Specifically, as to the claim that extravasation could cause the inmate’s throat to shut down and deprive the inmate of oxygen while partially conscious, Dr. Antognini countered that if the pentobarbital stopped flowing to the inmate, the inmate would wake up. Id. at 215. Dr. Antognini also disagreed with the assertion
that the pentobarbital causes pulmonary edema. Indeed, Dr. Antognini testified that drugs that work in a manner similar to pentobarbital do not cause pulmonary edema. Id. Dr. Antognini opined that even if pulmonary edema occurred before death, the inmate would not be aware of it because he would be rendered unconscious by the pentobarbital. Id. at 216.
D. Plaintiff’s Gabapentin Usage Turning to Plaintiff’s second claim, Plaintiff contends that his gabapentin usage—a medication that he takes to treat his back pain—has made his brain less
responsive to other drugs, such as pentobarbital. Consequently, Plaintiff asserts that he could suffer substantial pain as a result. Limited expert testimony was presented regarding the gabapentin claim. While Dr. Waisel opined that Plaintiff’s high and increasing dose of gabapentin
could reduce the effectiveness of pentobarbital, he admitted that “we have no idea what the effects of gabapentin may be with pentobarbital, it’s an unknown, and we don’t have an analog to really look at it.” [Doc. 147, p. 127]. Dr. Waisel further
conceded that “no one actually knows” whether an inmate’s use of gabapentin would affect the efficacy of pentobarbital.

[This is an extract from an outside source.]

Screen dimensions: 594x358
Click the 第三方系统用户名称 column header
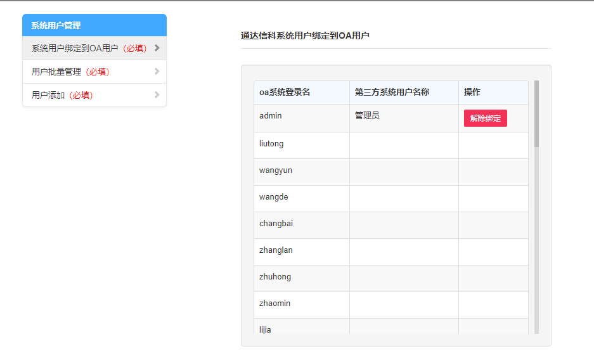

Id. at 166–67. Ultimately, Dr. Waisel acknowledged that gabapentin was not substantially likely to affect the pentobarbital. Id. at 167. Dr. Antognini also provided testimony concerning Plaintiff’s gabapentin use. In his view, Plaintiff’s gabapentin use would not complicate the execution. Indeed, Dr. Antognini noted that in other executions where the inmates were taking gabapentin, those inmates died, on average, sooner than the inmates not taking
gabapentin. Id. at 190–91 (“So, if anything, the evidence suggests that gabapentin would be synergistic with pentobarbital, not antagonistic or causing resistance.”). CONCLUSIONS OF LAW
The Court now sets forth its conclusions of law. As previously stated, Plaintiff brings two claims challenging the method of execution—one regarding his compromised veins and the other pertaining to his gabapentin usage. To challenge a lethal injection protocol under the Eighth Amendment, a prisoner must
show by a preponderance of the evidence that “(1) the lethal injection protocol in question creates ‘a substantial risk of serious harm,’ and (2) there are ‘known and available alternatives’ that are ‘feasible, readily implemented,’ and that will ‘in fact
significantly reduce [the] substantial risk of severe pain.’” Gissendaner v. Comm’r, Ga. Dep’t of Corr., 779 F.3d 1275, 1283 (11th Cir. 2015) (alteration in original) (quoting Chavez v. Fla. SP Warden, 742 F.3d 1267, 1272 (11th Cir. 2014)). “If a State refuses to adopt such an alternative in the face of these
documented advantages, without a legitimate penological justification for adhering to its current method of execution, then a State’s refusal to change its method can be viewed as ‘cruel and unusual’ under the Eighth Amendment.” Baze v. Rees, 553 U.S. 35, 52 (2008). Notably, “the Eighth Amendment does not guarantee a prisoner a painless death,” but instead forbids punishment that intensifies the
sentence of death with a cruel superaddition of “terror, pain, or disgrace.” Bucklew v. Precythe, 587 U.S. 119, 132 (2019). The Court will first address Plaintiff’s claim regarding his compromised
veins. A. Compromised Veins In this claim, Plaintiff essentially asserts that the execution team will have problems inserting the peripheral IVs and that those IVs may be more likely to
rupture, thus causing a substantial risk that he will experience excruciating pain. Plaintiff also argues that the alternative IV access methods (such as the placement of a central line) will also result in a substantial risk of severe pain. A substantial
risk is a risk that is “sure or very likely to cause serious illness and needless suffering, and give rise to sufficiently imminent dangers.” Wellons v. Comm’r, Ga. Dep’t of Corrs., 754 F.3d 1260, 1265 (11th Cir. 2014) (emphasis omitted). The Court is not convinced that the condition of Plaintiff’s veins makes it unlikely that the execution team will be able to obtain a peripheral IV (or if they are able to obtain a peripheral IV, there would be complications). Indeed, the evidence at trial showed that after Plaintiff initiated this action, he has had three
medical procedures—all of which required peripheral IV access. Importantly, Plaintiff’s medical records lack any evidence that there were problems in obtaining peripheral IV access or complications once the peripheral IVs were inserted.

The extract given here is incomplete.